No estábamos todos de partida; algunos se quedaron. La ceguera les sonreía; era a lo mejor aparente. Tomaron camino del campo. Senderos recubiertos por la última vegetación. Bosque del fácil perderse. Allí, imaginarios guerreros escondidos, preparados para el combate. Se agudizaban los sentidos de la vista y del oído. Pasos lentos silenciosos. Respiración amortiguada. Invisibles gestos. Silencio casi absoluto sobre las ramas. Pesa la radiante tarde recién estrenada como cada principio de verano. Todo duerme en las camas después del mediodía. Ha puesto Dios el reloj de roja lata bajo su celestial almohada hasta nueva hora donde vuelen en picado las oscuras golondrinas.
Se alejaba el rincón de la memoria. Mientras, se hacía insolente rey el olvido. Ambos guardaban sus posiciones detrás de velos invisibles. Mágicos, invisibles, sin gestos, ni movimientos de juegos. Ligeros pies del ocultamiento. Borradas las líneas de la perspectiva, se apresuraban en el mirar para alarmar más allá del silencio. Llaman a la rebelión de los intrusos, al armado ejercito de los pájaros de la memoria, quien con sus picos de la conciencia picotean los ocultos muros del más allá.
Para estar cerca. Para estar cerca de ti, y te toca, y te toca los rincones que se alejan, las salvajes indomables partes del cuerpo, libres desde el nacimiento, sus islas: su mar como murallas se alza como espejos en su altura inmensos, en su anchura espesos. Y se van allá donde nada está cerca: esa virgen naturaleza, aislada en su belleza, de vida bulliciosa plena. Hace guiños de felicidad lejana. Su mundo como compañía me ama.
Sobre el desvío de los puentes se hacían un lío la riberas, confiadas en la fija identidad de los ríos. Gritaban: para allá, a la derecha va la cuna que nos sostiene. Otros: para allá, a la izquierda; síguela, síguela; se hunde un poco; a penas se ve; pero es cierto que aquel reflejo es la luz que nos acompaña. Seguid, navegantes. Os llama el mar con sus sueños infinitos. Cruzad la fija tierra, quien en su inmovilidad no se mueve, y quien, con sus ojos de madera, os mira con el irónico gesto de quien, desde su supuesta superioridad, mira a los vagabundos locos; esos que llevan en los rotos bolsillos el mendrugo mohoso de pan de la piadosa limosna.

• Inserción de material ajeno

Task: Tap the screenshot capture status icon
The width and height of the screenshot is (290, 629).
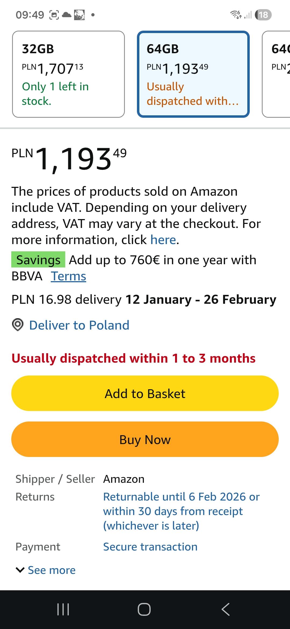Action: (x=54, y=15)
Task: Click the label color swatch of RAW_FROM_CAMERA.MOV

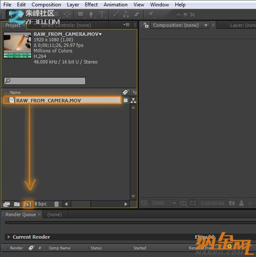Action: pyautogui.click(x=125, y=101)
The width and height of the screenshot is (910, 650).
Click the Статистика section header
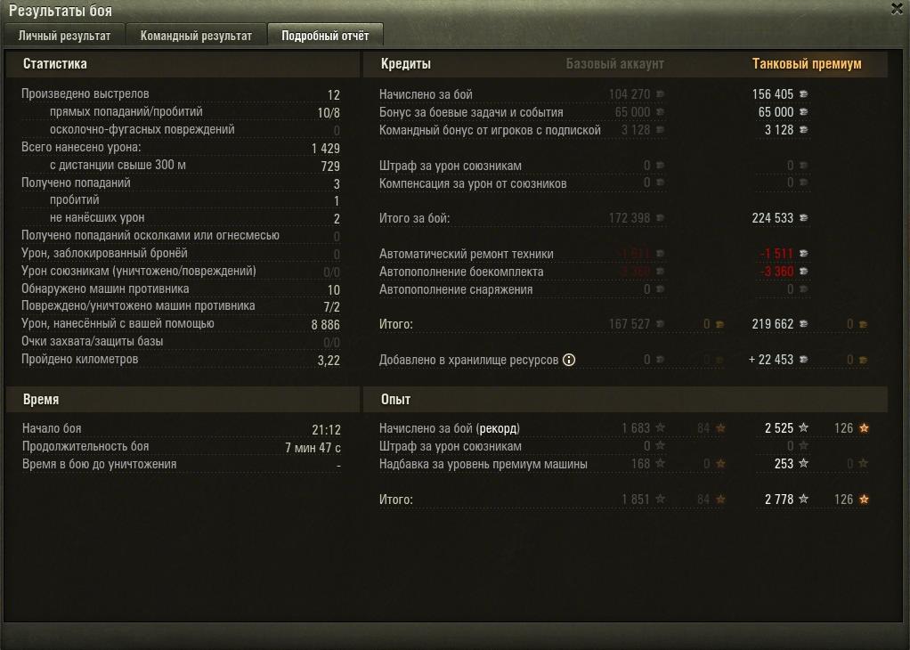[x=55, y=64]
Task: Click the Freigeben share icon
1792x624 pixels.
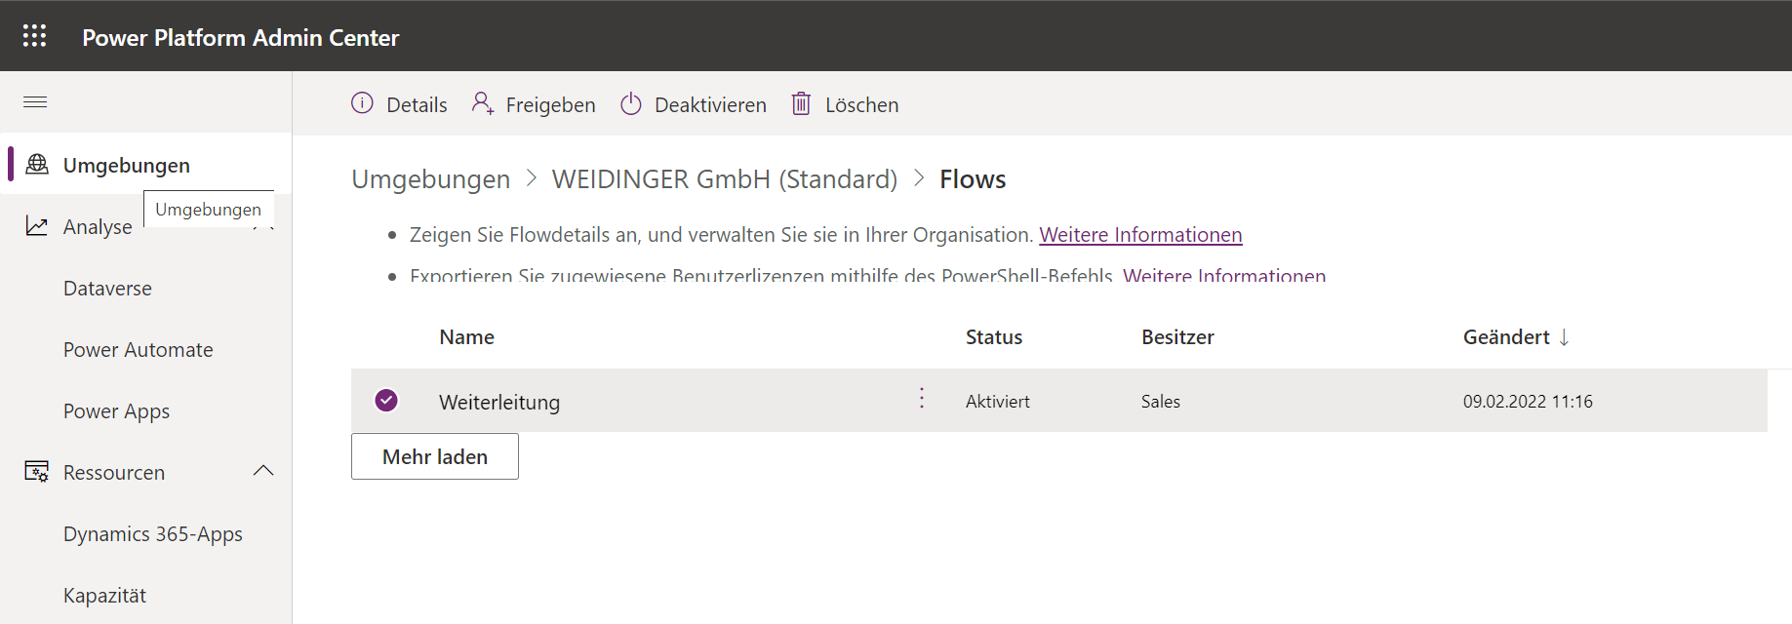Action: pyautogui.click(x=482, y=103)
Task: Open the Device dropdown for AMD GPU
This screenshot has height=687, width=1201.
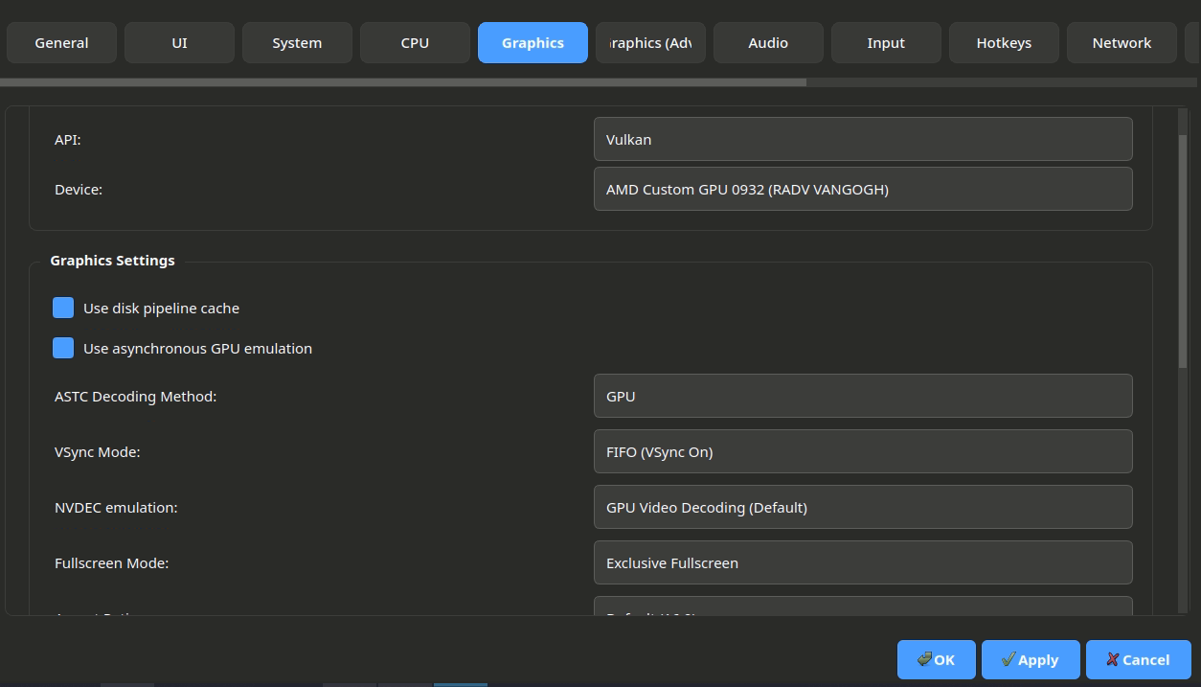Action: click(x=862, y=189)
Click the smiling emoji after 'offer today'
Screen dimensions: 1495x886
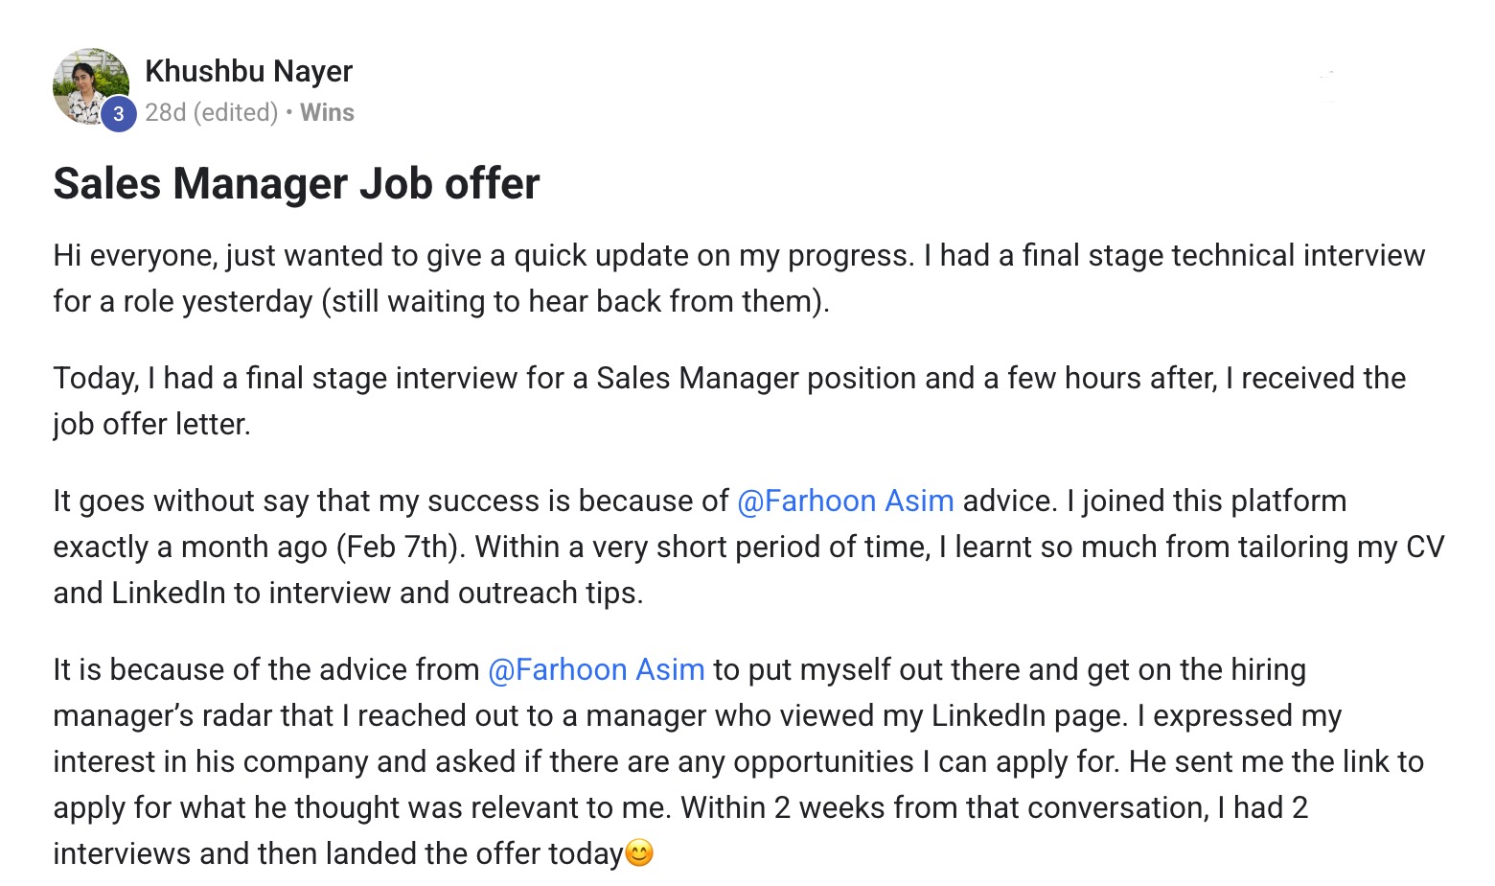639,852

Se hacía la realidad añicos. Sus trozos, chocando recíprocamente, amenazan las heridas (esas reinas del profundo dolor), arañan las paredes internas de la carne, dejan las marcas de las reglas del juego sobre la carne interior, sobre la transparencia de las membranas de todas las venas, tatuadas desde ahora con jeroglíficos de la letra, su marca, su punto de no retorno del borrar, quedaran como anclas para el futuro peritaje, aquel desde el cual ya no habrá putrefacción de la carne, ni necesidad de resurrección, ni tumbas en el interior de los viejos muros de los cementerios, ni habrá pánico ante los múltiples Fin del Mundo, pero sí habrá infinitas bandas sin fin de individual memoria alrededor de la atmósfera de la Tierra.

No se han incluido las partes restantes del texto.